The company was also pleased. “The new UAW-GM national agreement is good for employees and the business,” said Cathy Clegg, GM North America Manufacturing and Labor Relations vice president. “Working with our UAW partners, we developed constructive solutions that benefit employees and provide flexibility for the company to respond to the needs of the marketplace.”

“Terms of the four-year agreement are not being shared publicly to allow the International UAW to inform their membership about the agreement and conduct a ratification vote,” the company said. “If ratified, the agreement would cover about 52,600 GM employees in the United States who are represented by the UAW.”

UAW Vice President Cindy Estrada called the agreement transformative. “The significant gains in this agreement are structured in a way that will provide certainty to our members and create a clear path for all GM employees now and in the future. The agreement not only rewards UAW-GM members for their accomplishments, but it protects them with significant job security commitments.”

This contract negotiation represented the first opportunity for GM workers to strike since the automaker filed for bankruptcy in 2009 and the union gave up the right to strike until 2015 as a condition of government aid which was integral to restructuring the company,

UAW locals were making strike preparations in advance of the Sunday night deadline and workers were also being told to stay on the job unless told otherwise. The union could have chosen a U.S.-wide strike or a targeted one where select plants go down.

Mary Chapman of The New York Times explained that a two-tier wage system, which took center stage during Fiat Chrysler’s contract talks, was once again a hot topic:

Last Thursday, the union and Fiat Chrysler sealed a four-year deal that, over time, brings wages of entry-level workers into line with those of veteran employees. The two-tier wage system was not expected to be as big an issue at General Motors. More than 45 percent of Fiat Chrysler workers are entry-level, compared with about 20 percent at G.M.

Traditionally, national labor agreements between the U.A.W. and automakers follow the basic template set by the company that the union chooses for opening talks. G.M. and Ford had each agreed to extend their U.A.W. contracts while Fiat Chrysler bargained with the union.

But because each automaker is somewhat different, the union usually tailors demands accordingly. G.M., for example, is in a better financial position than Fiat Chrysler. G.M. reported last week that it had made a pretax profit of $8.3 billion in North America in the first nine months of the year. The union had said it would seek compensation for concessions it made that helped the automaker survive bankruptcy in a government-backed bailout.

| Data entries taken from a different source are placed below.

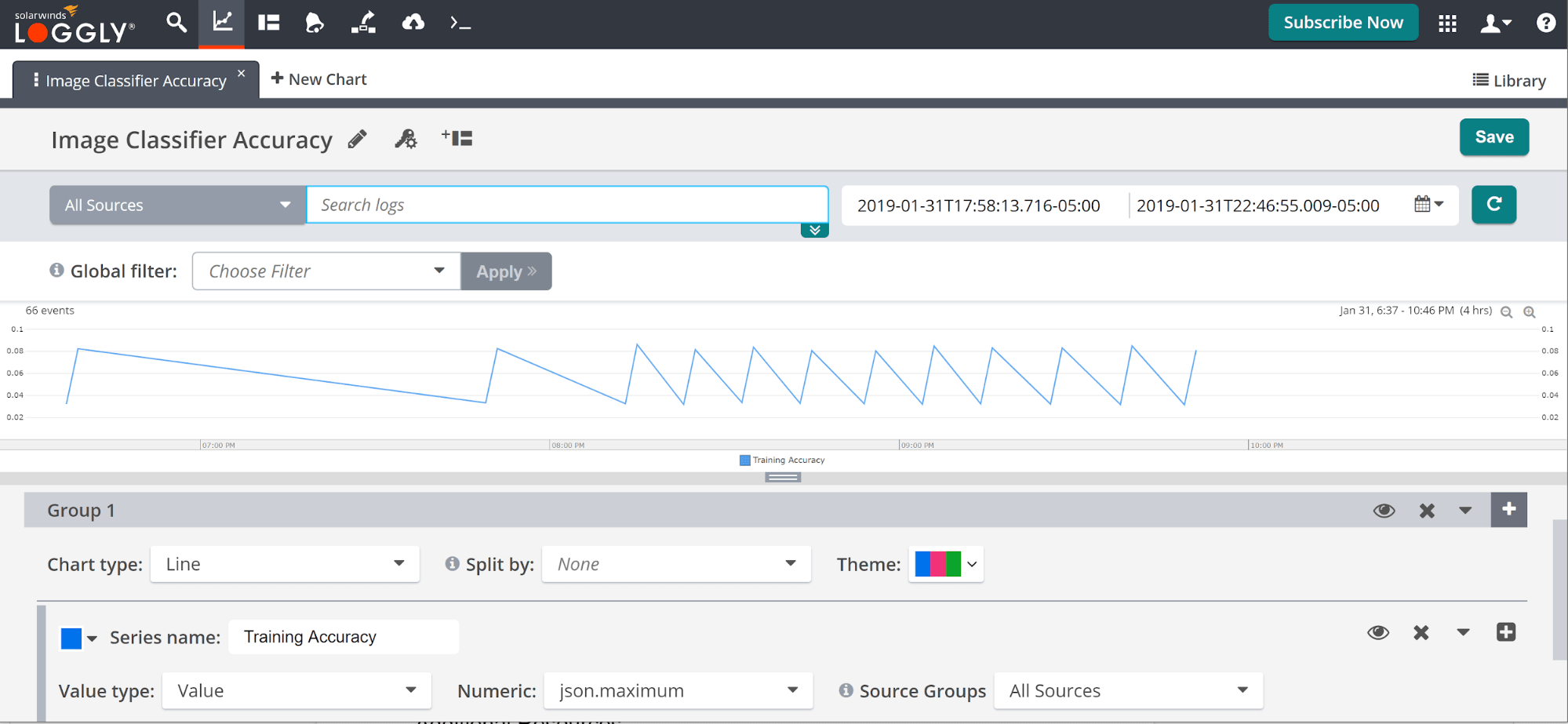1568x724 pixels.
Task: Click the zoom in magnifier on chart
Action: click(x=1529, y=312)
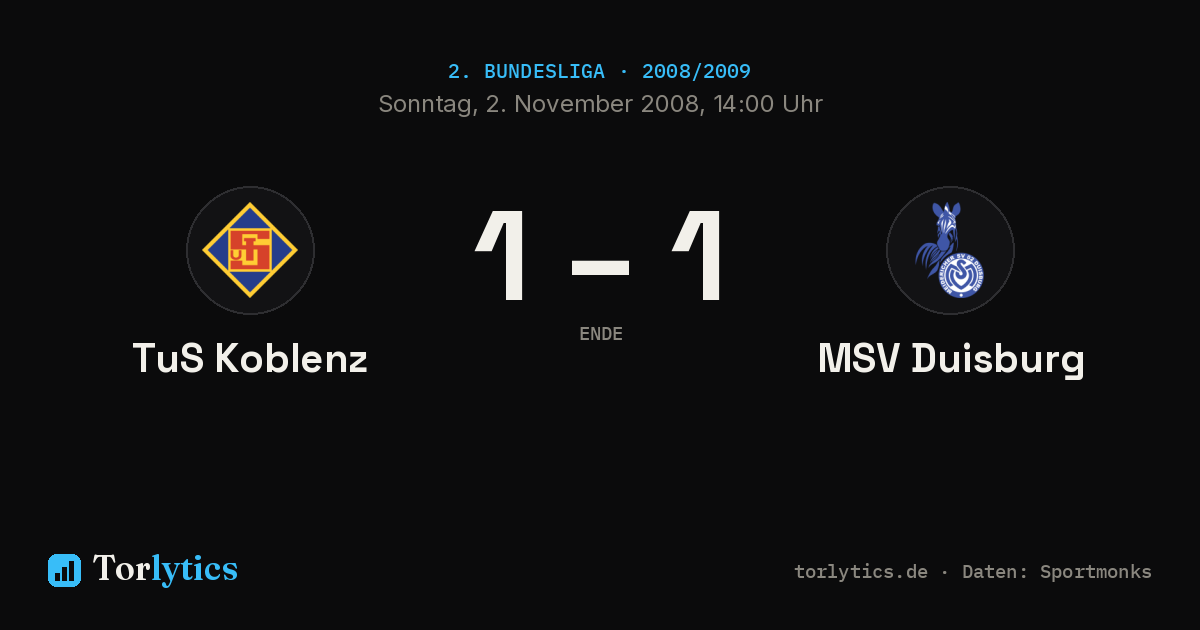Screen dimensions: 1200x630
Task: Click the 14:00 Uhr kickoff time
Action: click(x=768, y=104)
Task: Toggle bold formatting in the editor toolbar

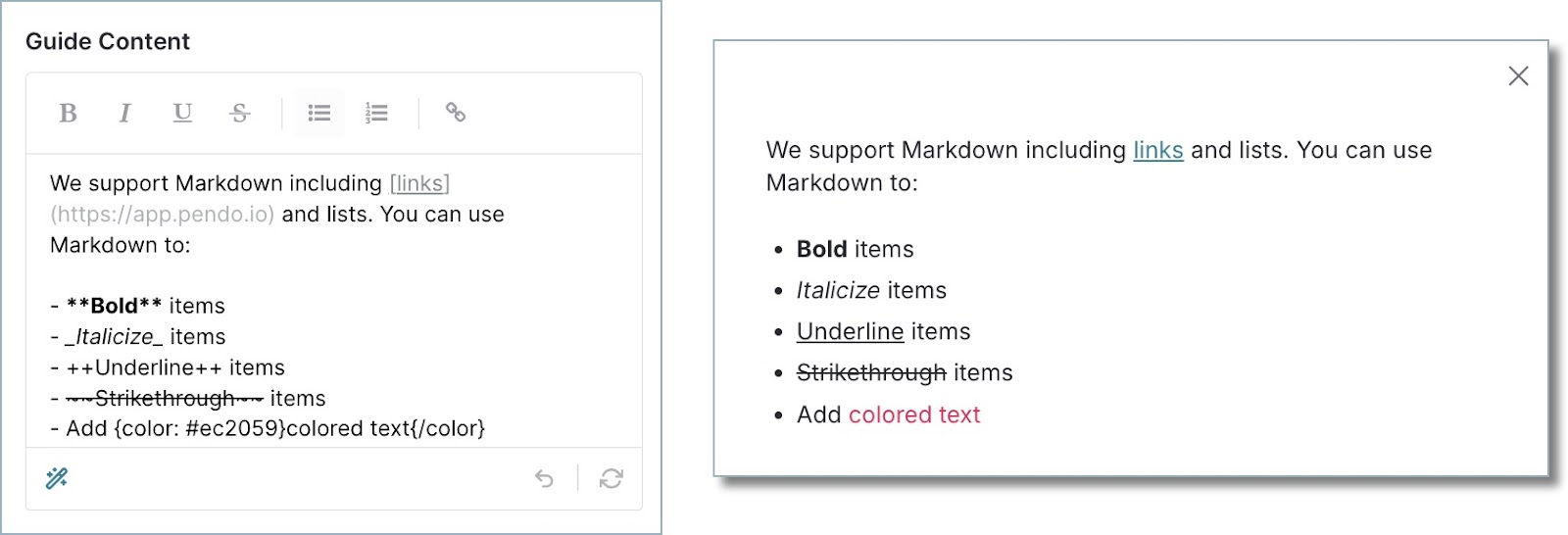Action: click(x=68, y=113)

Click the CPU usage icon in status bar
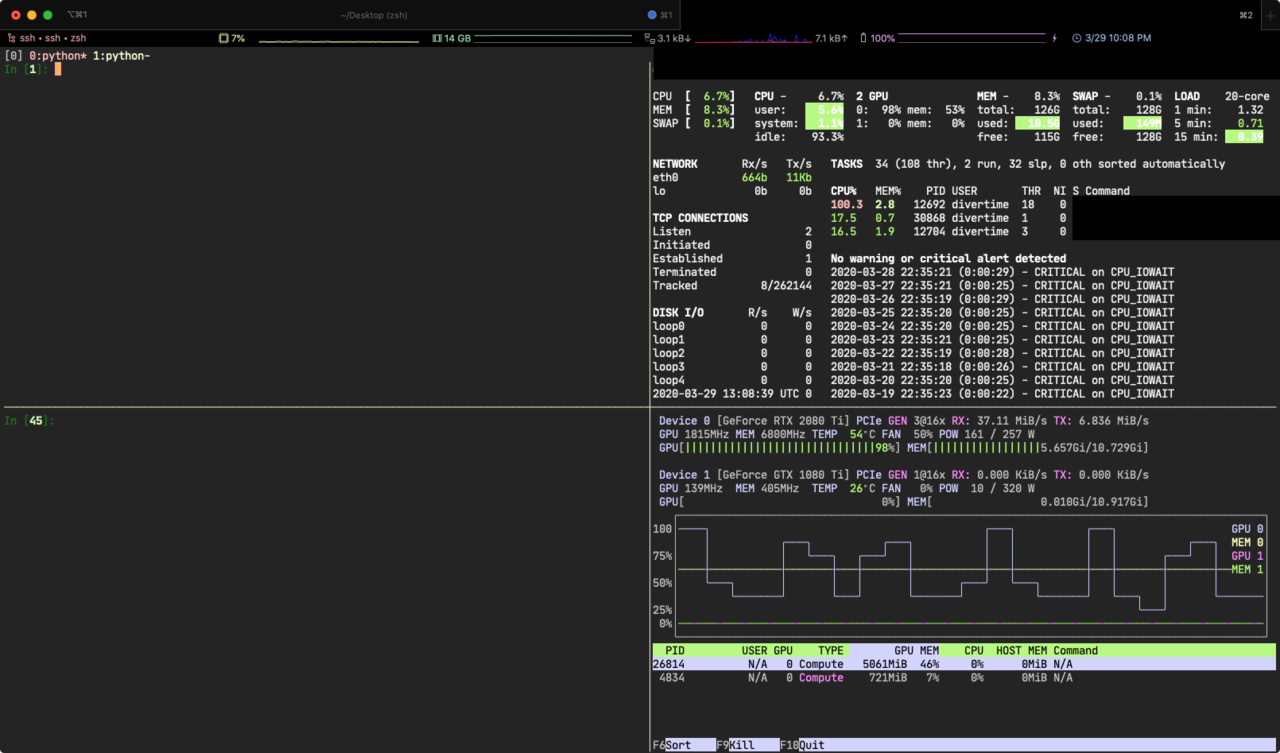[x=224, y=38]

For John Ryan Bishop, an entry-level employee at G.M.’s Flint Truck Assembly plant, only a single pay scale is acceptable. “I cannot endorse anything that still has tiers in it,” Mr. Bishop said, adding that it would take several years for his pay to match that of veteran workers. “I’m a third-generation autoworker, and my grandfather and dad aren’t jealous of what we’ve had to go through to provide for our families, especially when G.M. is as profitable as ever.”

Bernie Woodall of Reuters laid out why the two-tier wage system might not be as effective at GM:

The Fiat Chrysler deal set an eight-year path from hiring to top pay, which goes from $17 per hour to nearly $30 per hour. Fiat Chrysler workers hired after 2007 won a ratification bonus of $3,000, and those hired before 2007 got $4,000 bonuses.

GM has fewer so-called “second-tier” workers in a two-tier pay structure created in 2007. GM has about 20 percent second-tier workers, compared with 45 percent at Fiat Chrysler and 28 percent at Ford.

In the talks, GM’s negotiators also wanted to reduce a labor cost disadvantage compared with Fiat Chrysler, since GM has fewer second-tier workers. GM executives have said any labor accord could not come at the price of threatening the company’s newly achieved 10 percent North American operating profit margins.

GM’s labor costs going into this year’s talks were higher than Fiat Chrysler’s, the Center for Automotive Research said. It put GM U.S. labor costs at $55 per hour, compared with $47 per hour at Fiat Chrysler.

Ford has per-hour U.S. labor costs of $57, the Center for Automotive Research says.